Well, at first Sammie did not want to go, but finally he said he would, and into the airship he got with Uncle Wiggily.

Up near the clouds they went, sailing along until they came to the hollow stump office of the dentist, who was a bear gentleman, with long claws, just made on purpose for pulling out the aching teeth of the animal people.

“Here is my nephew, Sammie Littletail, the rabbit boy,” said Uncle Wiggily to the dentist bear. “He has an aching tooth!”

“And I want it pulled, but I am afraid it will hurt too much,” cried Sammie.

“Oh, nonsensicalness!” exclaimed the dentist bear. “I can pull teeth without anyone knowing it. Now did you ever tie a string around your tooth, and then fasten a flatiron to the other end of the string, and let the iron drop out of the window?”

“Yes,” said Sammie, “I have done that, and every time the flatiron dropped the tooth came out, also. But it hurt!”

“Well, maybe a little bit,” said the dentist bear. “But did you ever tie a string to the tooth you wanted pulled, and then tie the other end of the string to the door-knob, and have some one open the door suddenly, when you didn’t know it; ever do that?”

“Yes,” said Sammie, “I did. And the tooth came out that time, too.”

“Then we shall have to try a new way,” said the dentist bear. “Just let me tie a string to your tooth, and we shall see what happens.”

“You won’t pull it; will you?” asked the rabbit boy.

“No, I won’t pull it,” answered the dentist bear, as he blinked both his eyes at Uncle Wiggily sort of funny like.

So Sammie tied the string to his aching tooth; a good long strong string it was.
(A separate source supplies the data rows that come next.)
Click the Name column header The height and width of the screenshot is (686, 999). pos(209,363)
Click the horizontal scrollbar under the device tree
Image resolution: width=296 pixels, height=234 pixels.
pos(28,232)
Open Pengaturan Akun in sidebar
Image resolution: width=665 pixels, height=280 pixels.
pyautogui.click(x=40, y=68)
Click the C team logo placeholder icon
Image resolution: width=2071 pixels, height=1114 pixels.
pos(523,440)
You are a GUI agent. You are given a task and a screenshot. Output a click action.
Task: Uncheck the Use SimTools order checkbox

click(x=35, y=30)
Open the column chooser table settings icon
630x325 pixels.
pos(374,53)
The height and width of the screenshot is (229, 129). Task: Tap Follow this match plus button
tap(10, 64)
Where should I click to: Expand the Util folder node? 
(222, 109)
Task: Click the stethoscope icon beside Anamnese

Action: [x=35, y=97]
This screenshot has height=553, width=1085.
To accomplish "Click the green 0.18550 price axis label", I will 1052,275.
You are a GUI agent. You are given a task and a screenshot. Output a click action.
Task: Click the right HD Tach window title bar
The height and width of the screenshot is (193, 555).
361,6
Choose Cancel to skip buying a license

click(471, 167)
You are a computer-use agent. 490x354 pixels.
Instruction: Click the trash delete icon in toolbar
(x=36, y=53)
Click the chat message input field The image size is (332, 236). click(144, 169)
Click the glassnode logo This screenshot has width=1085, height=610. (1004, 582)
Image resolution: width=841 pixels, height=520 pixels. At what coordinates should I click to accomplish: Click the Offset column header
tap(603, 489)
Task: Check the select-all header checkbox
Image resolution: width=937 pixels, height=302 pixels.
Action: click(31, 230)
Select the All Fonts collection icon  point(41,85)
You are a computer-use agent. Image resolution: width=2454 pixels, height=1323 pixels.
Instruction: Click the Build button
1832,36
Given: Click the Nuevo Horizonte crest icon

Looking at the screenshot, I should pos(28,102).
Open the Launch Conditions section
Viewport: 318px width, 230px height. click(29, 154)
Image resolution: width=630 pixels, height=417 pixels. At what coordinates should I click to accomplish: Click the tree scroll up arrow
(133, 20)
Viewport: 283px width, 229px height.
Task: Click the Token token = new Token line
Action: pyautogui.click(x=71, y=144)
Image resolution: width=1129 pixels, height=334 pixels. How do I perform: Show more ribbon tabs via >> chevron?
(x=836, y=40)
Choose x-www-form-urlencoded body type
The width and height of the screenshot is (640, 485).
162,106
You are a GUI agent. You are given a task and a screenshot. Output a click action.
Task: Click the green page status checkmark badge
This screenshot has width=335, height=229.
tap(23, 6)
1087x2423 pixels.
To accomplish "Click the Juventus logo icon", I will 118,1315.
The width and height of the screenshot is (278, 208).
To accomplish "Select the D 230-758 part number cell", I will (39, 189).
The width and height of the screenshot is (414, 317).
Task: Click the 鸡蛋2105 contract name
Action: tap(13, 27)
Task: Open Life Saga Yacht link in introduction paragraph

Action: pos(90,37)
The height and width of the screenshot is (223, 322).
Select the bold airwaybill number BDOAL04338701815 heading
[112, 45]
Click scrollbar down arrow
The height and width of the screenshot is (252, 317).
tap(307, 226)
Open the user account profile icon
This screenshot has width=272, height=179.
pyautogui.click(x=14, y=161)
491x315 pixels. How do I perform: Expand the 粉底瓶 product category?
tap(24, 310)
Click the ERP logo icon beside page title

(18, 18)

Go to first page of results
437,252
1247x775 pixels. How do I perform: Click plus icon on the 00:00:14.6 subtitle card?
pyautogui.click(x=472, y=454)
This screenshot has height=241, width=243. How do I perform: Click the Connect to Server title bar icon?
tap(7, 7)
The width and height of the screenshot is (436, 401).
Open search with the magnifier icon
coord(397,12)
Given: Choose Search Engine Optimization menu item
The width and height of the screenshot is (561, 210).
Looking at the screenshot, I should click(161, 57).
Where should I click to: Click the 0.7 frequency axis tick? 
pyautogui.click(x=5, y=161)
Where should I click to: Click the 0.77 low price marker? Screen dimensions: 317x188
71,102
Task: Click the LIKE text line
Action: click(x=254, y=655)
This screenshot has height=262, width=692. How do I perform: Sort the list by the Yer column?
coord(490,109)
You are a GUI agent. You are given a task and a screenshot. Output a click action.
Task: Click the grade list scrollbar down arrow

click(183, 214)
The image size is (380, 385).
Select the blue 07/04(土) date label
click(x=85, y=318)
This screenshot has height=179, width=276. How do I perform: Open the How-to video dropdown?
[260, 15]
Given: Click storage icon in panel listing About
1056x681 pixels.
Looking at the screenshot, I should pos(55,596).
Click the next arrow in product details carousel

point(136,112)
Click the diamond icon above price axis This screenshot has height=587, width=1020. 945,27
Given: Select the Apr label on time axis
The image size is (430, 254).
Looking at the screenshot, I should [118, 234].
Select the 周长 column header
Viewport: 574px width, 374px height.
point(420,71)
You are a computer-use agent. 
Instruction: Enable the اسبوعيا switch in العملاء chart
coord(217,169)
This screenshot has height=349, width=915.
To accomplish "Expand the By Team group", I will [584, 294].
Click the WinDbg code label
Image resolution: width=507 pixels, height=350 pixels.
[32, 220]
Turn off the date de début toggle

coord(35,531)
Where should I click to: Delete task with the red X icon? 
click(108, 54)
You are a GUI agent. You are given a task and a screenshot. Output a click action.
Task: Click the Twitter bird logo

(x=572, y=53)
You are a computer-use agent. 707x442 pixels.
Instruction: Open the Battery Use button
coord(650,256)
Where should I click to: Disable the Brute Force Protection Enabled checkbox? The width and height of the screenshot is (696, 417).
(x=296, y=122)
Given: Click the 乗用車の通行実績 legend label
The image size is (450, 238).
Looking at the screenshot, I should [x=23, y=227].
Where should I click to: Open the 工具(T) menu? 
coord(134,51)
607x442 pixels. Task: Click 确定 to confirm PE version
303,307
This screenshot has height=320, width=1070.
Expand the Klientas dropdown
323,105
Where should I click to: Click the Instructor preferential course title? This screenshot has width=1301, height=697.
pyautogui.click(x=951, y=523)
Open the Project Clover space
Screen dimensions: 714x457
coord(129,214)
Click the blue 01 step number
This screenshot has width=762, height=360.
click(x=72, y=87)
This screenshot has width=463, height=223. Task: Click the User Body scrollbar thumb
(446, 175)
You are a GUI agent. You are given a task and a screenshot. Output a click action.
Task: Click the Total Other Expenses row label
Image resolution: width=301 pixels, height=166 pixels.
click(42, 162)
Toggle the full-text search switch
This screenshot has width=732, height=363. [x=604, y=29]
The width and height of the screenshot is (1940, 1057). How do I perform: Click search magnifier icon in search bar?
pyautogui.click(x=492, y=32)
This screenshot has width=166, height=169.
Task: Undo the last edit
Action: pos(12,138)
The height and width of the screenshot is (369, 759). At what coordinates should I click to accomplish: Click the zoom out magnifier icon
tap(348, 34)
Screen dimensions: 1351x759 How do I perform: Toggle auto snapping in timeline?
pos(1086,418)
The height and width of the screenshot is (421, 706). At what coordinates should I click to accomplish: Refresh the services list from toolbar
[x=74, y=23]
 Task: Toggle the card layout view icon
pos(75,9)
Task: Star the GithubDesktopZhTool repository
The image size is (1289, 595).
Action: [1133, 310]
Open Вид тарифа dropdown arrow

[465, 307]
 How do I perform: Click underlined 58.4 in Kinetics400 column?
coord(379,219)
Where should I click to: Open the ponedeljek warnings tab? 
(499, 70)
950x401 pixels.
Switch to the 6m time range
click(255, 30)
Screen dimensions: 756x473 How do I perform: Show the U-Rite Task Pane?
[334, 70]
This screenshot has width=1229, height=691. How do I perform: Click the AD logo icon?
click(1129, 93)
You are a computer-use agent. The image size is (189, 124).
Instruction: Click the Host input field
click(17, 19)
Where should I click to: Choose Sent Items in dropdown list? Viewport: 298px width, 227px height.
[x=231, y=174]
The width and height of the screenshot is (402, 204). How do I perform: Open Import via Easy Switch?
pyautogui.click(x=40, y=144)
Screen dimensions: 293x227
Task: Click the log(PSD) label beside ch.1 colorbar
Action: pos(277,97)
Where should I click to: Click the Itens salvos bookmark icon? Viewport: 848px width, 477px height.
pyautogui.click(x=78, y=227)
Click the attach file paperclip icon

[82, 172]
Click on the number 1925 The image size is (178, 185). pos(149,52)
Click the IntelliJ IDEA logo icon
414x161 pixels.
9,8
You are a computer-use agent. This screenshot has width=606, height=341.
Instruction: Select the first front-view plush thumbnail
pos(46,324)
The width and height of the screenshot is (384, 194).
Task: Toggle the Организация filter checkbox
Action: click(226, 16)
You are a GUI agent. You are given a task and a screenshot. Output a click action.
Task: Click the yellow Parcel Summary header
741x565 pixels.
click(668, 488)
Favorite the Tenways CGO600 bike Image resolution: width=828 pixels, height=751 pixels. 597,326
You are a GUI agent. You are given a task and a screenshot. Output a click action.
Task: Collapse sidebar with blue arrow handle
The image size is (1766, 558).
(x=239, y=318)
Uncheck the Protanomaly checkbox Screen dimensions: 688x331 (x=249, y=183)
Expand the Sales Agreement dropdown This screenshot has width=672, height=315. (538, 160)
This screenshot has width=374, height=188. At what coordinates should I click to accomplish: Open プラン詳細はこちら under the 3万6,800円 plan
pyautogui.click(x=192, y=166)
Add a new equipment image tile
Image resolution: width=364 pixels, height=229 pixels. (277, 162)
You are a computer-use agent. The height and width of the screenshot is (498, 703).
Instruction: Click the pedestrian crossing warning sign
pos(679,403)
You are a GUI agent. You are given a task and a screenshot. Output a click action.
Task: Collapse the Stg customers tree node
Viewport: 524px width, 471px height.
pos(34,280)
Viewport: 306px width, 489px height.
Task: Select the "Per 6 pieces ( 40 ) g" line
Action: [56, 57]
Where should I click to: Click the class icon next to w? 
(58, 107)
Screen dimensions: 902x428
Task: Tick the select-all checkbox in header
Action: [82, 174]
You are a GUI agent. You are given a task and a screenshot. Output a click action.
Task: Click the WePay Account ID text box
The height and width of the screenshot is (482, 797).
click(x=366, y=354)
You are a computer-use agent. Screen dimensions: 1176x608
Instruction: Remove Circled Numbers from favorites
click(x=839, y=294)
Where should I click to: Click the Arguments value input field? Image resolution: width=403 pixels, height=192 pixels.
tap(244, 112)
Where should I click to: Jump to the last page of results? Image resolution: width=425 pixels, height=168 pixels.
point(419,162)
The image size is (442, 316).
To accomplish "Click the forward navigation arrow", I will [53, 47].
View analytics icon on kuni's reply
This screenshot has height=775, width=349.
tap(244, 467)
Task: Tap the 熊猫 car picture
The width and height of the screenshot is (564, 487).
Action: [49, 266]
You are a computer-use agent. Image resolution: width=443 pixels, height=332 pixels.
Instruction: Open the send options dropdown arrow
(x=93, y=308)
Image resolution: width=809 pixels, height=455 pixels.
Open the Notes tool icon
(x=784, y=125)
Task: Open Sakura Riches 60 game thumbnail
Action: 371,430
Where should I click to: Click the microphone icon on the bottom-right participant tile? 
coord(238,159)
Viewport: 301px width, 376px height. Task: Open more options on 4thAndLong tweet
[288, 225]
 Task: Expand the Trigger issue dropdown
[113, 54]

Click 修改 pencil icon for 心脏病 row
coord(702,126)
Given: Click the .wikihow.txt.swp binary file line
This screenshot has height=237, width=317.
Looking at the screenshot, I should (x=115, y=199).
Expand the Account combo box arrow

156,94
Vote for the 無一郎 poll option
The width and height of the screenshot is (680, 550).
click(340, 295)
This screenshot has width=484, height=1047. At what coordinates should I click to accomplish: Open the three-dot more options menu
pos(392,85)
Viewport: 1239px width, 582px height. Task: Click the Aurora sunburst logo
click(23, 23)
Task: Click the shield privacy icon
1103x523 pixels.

The dentist took the other end of the cord and dropped it out of the window.

“What are you doing?” asked Sammie.

“You’ll see, in a minute,” answered the dentist. “Here, you just look at this picture book for awhile,” and he gave Sammie one with many prettily colored pictures in.

Well, when Sammie was looking at the picture book, the dentist took the loose end of the string, that was on the rabbit boy’s tooth, and tied it to Uncle Wiggily’s airship; tied the string I mean, not the tooth.

“Now,” whispered the nice bear to the rabbit gentleman, “if you start your airship all of a sudden you will pull on Sammie’s aching tooth, and you’ll have it out in a jiffy, which is very quick indeed.”

“I’ll do it!” said Uncle Wiggily. So, while Sammie was sitting there, with the string around his tooth, looking at the pictures and wondering what was going to happen, all of a sudden Uncle Wiggily started the airship. Up it went toward the clouds, pulling on the string, and the next minute Sammie felt a tug, and a pull and a yank and a jerk and, all of a sudden—out came his aching tooth.

“Oh!” he cried, jumping up. “What happened?”

“Your toothache is gone,” said the dentist bear gentleman. “Uncle Wiggily pulled it away with his airship.”

“Oh, I am so glad!” cried Sammie, when it was all over. “I didn’t know Uncle Wiggily was a dentist, too.”

Then his toothache stopped and he rode back home with the rabbit gentleman in the airship, and everybody was happy. Mrs. Littletail, especially, for Sammie had been very troublesome, though he did not mean to be. So this teaches us that an airship is good for pulling teeth, as well as for sailing up in the clouds.